Collected data entries
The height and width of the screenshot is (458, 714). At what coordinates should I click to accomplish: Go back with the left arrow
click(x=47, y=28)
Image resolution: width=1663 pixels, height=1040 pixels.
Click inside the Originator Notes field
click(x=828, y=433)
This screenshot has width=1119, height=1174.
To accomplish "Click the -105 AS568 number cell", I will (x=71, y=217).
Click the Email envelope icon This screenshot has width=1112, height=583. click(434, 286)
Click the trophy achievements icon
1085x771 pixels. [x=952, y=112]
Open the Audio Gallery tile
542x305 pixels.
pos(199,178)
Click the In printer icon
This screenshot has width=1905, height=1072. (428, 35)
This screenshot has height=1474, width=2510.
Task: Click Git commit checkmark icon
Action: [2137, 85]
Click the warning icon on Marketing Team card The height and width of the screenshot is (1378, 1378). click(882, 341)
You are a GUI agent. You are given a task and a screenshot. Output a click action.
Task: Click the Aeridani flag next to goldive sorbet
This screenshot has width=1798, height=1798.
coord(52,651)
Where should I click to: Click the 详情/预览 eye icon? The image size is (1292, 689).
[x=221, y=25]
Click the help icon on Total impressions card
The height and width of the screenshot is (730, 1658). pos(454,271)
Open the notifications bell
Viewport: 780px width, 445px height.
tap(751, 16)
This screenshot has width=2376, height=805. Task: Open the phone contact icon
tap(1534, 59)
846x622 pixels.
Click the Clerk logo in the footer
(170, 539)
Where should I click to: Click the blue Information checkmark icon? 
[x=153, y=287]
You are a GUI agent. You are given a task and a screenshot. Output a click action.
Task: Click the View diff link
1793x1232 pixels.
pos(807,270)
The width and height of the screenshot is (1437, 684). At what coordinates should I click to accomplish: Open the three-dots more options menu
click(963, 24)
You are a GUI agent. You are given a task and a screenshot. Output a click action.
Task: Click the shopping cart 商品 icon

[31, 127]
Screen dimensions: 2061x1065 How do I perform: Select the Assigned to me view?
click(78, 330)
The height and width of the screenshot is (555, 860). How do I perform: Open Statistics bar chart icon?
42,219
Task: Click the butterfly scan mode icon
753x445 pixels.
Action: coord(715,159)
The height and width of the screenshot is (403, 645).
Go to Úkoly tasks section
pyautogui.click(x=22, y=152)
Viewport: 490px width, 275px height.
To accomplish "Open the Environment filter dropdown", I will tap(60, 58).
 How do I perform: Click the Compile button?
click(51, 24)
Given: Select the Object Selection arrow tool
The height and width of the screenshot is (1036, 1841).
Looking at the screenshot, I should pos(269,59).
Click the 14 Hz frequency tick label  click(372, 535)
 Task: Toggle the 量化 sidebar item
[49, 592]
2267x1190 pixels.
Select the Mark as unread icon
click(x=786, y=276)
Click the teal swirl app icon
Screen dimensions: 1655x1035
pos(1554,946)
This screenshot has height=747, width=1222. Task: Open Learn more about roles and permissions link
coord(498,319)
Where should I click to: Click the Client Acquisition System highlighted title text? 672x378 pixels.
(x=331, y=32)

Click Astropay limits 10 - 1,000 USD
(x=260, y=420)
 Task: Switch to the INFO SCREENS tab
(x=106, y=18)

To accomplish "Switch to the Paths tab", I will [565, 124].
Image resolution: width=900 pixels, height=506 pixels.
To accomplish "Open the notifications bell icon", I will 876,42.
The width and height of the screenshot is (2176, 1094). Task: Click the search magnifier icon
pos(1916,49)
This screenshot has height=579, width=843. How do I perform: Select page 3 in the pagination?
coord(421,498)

▶ **WORK INSTRUCTIONS**
Whenever a line above includes the string "will", copy it.

▶ **YOUR SOLUTION**
To accomplish "Click the -105 AS568 number cell", I will (x=71, y=217).
To accomplish "Open the Environment filter dropdown", I will tap(60, 58).
To accomplish "Switch to the Paths tab", I will [565, 124].
To accomplish "Open the notifications bell icon", I will 876,42.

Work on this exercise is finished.